We'll make a tentative assessment: President Obama's famous prediction that the Republican "fever may break" after his reelection got the trigger wrong but the eventuality right. The fever — finally — has broken, and it's possible that cooler heads could prevail all the way until Republican primaries in a few months.
Why do we feel confident in making this assessment? There are few more pristine embodiments of that fever — the Tea Party-led push for dogmatic opposition to anything that even seemed like higher spending — than Minnesota Rep. Michele Bachmann. Bachmann is one of several of the most fervently conservative members of the House. And here's what she had to say about her party's efforts to figure out a concession to demand from President Obama exchange for lifting the debt ceiling: "You’ve got to know when to hold them and when to fold them. My assessment is that most of us don’t think it’s the time to fight."

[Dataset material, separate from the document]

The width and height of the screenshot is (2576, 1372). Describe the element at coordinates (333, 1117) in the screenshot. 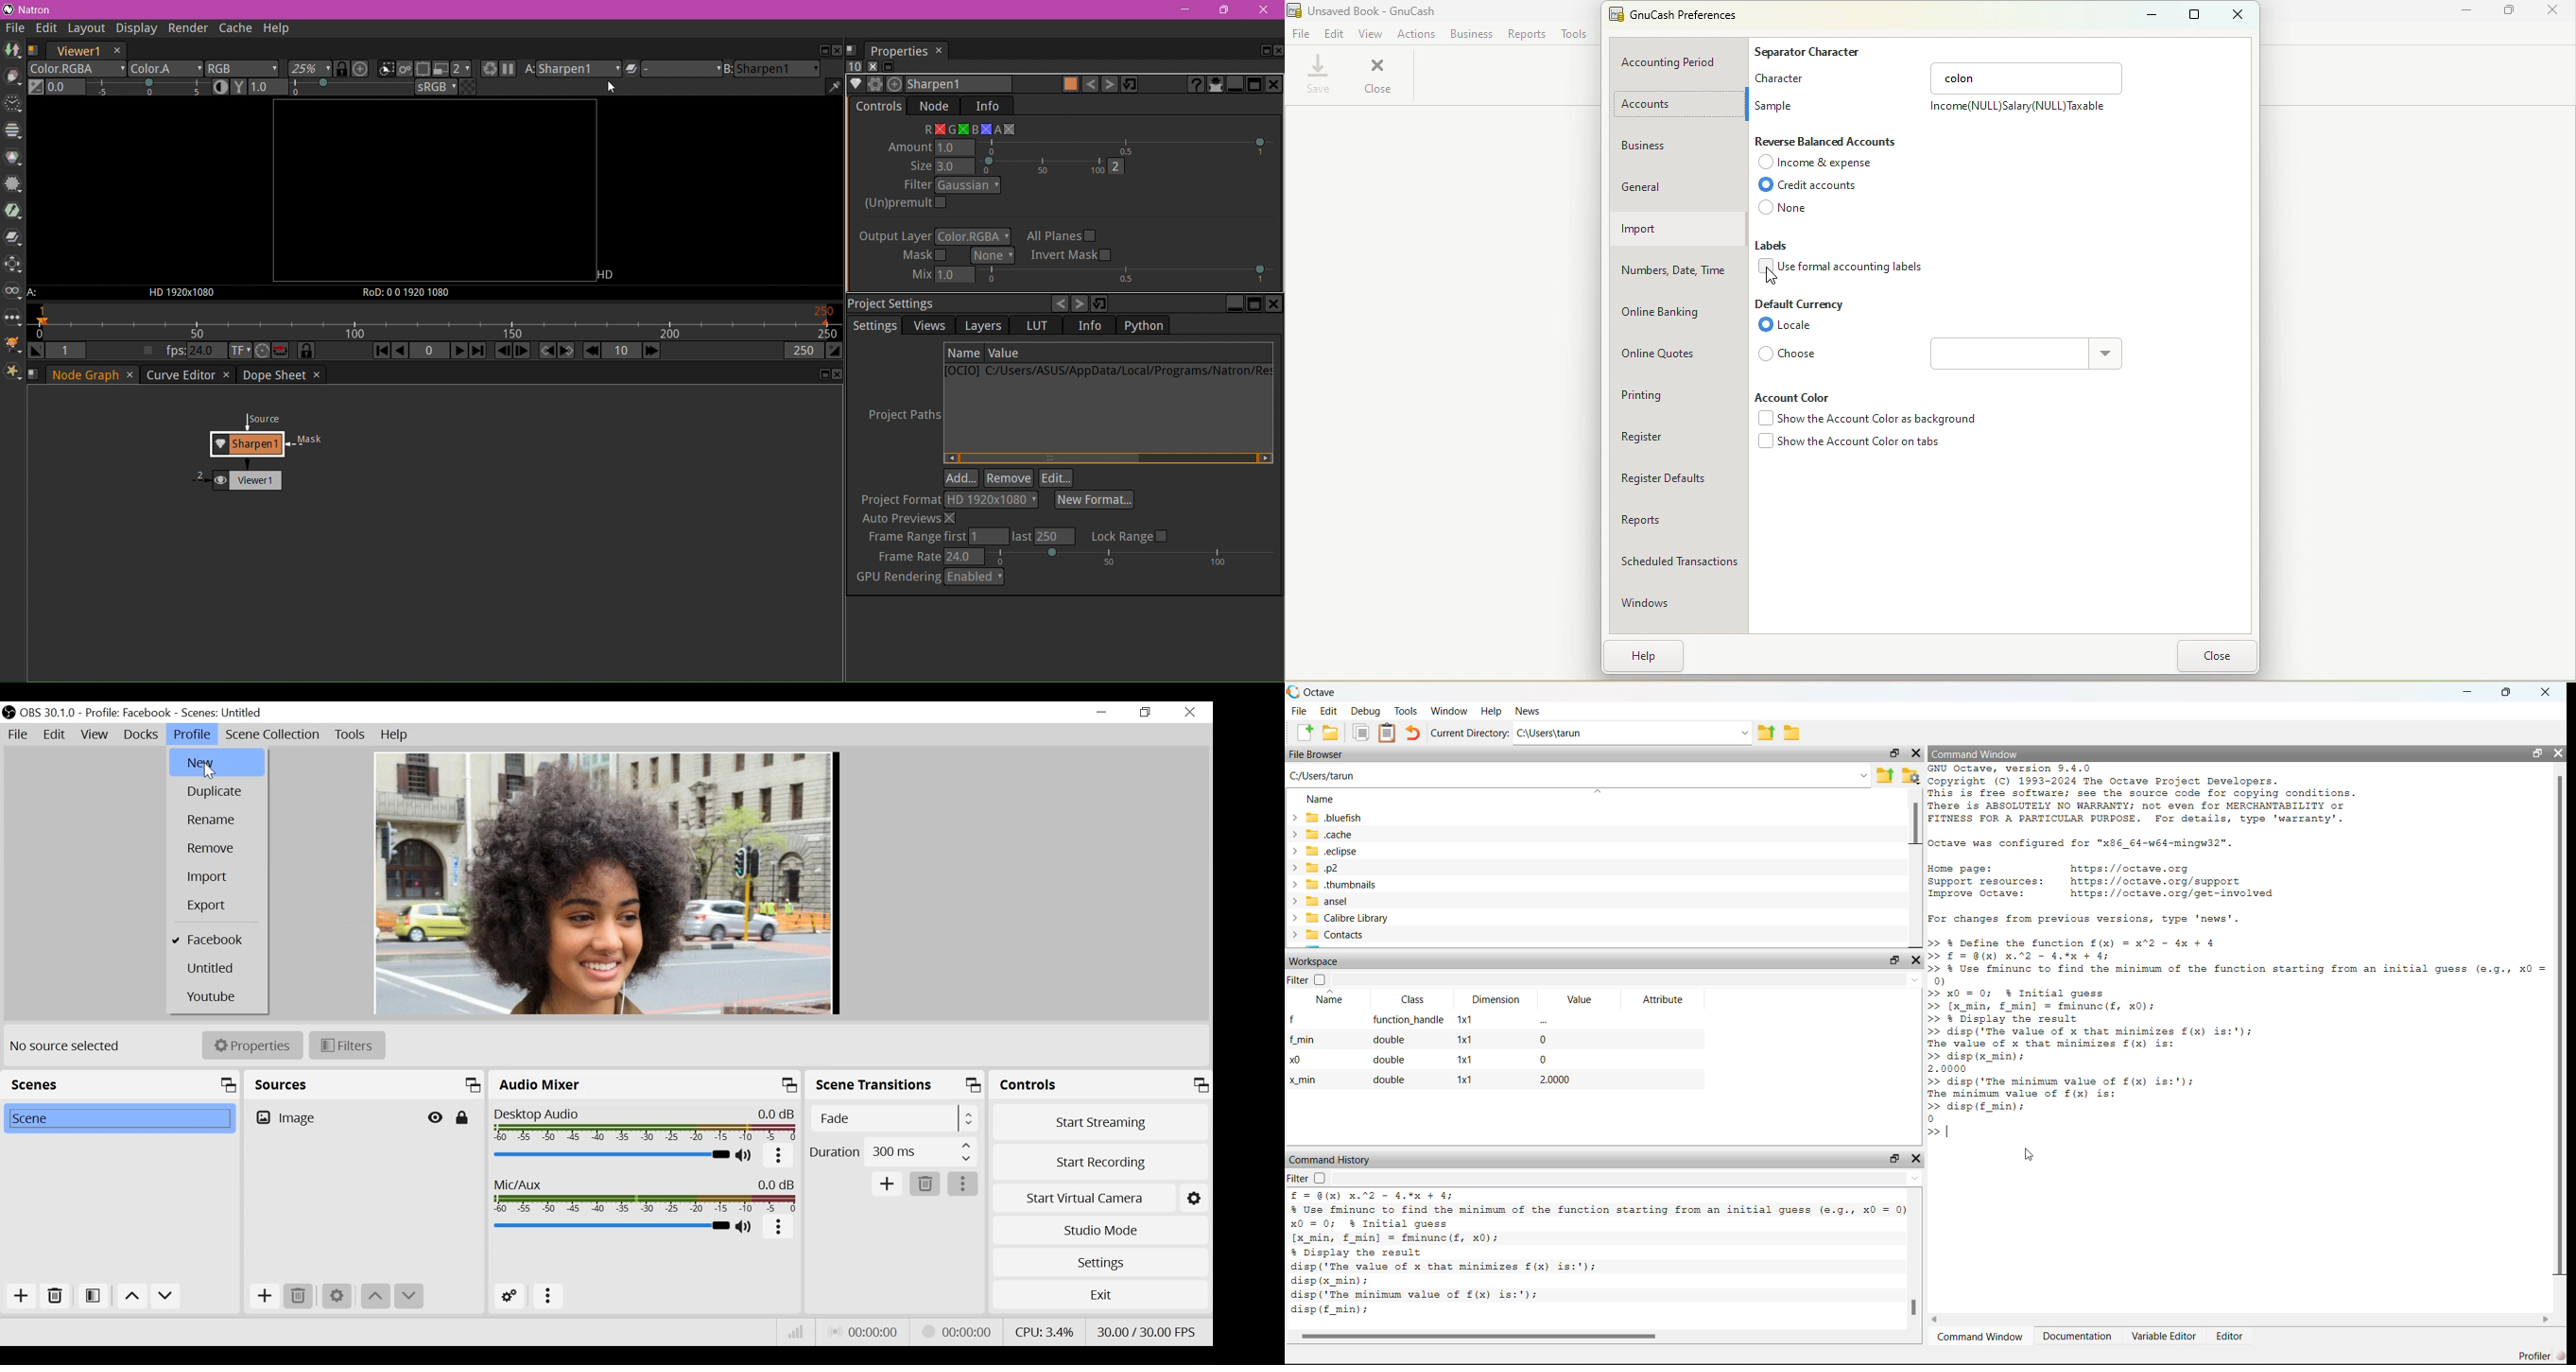

I see `Image` at that location.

This from the congresswoman who declared that October's shutdown was "exactly what we wanted, and we got it." Bachmann was joined in her willingness to allow a clean increase to the debt ceiling (a move that will allow the government to borrow money to pay debt it has already incurred) by other conservative members of the House Republican caucus. Idaho Rep. Raul Labrador has repeatedly said to simply raise the debt ceiling and move on; earlier this week he said, "We should bring up a clean debt ceiling, let the Democrats pass it, and just move on. Our constituents are fed up with the political theater." And conservative Michigan Rep. Justin Amash, who helped lead an insurgency against Speaker John Boehner's leadership last year: "It’s going to end up being clean anyway. I don’t see anything they can put on the table that I would support as some sort of tradeoff."